Work through the listing below and state how many of its lines hold the word "Screen". Give no other output.

Top of EXERCISE DATA

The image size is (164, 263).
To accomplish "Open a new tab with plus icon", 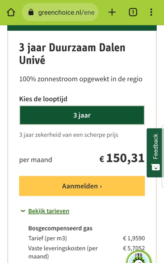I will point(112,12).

Bottom of EXERCISE DATA
Top of EXERCISE DATA

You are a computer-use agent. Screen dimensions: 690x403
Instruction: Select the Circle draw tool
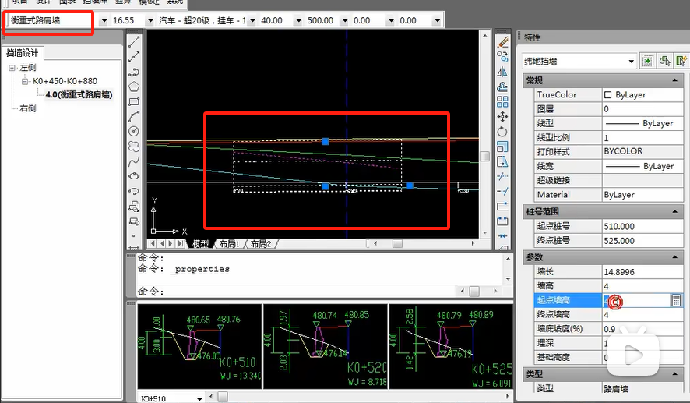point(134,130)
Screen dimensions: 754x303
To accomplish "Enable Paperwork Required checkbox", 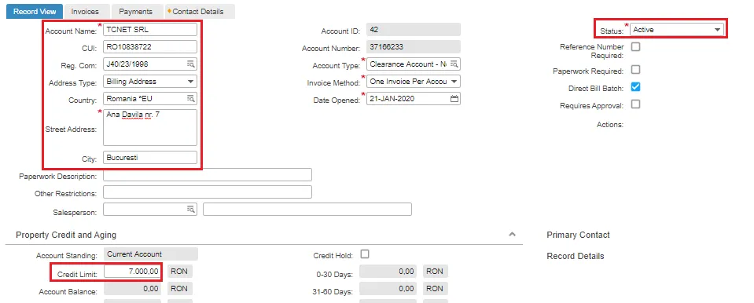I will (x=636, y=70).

Bottom of EXERCISE DATA

## RESPONSE FOR THIS EXERCISE
2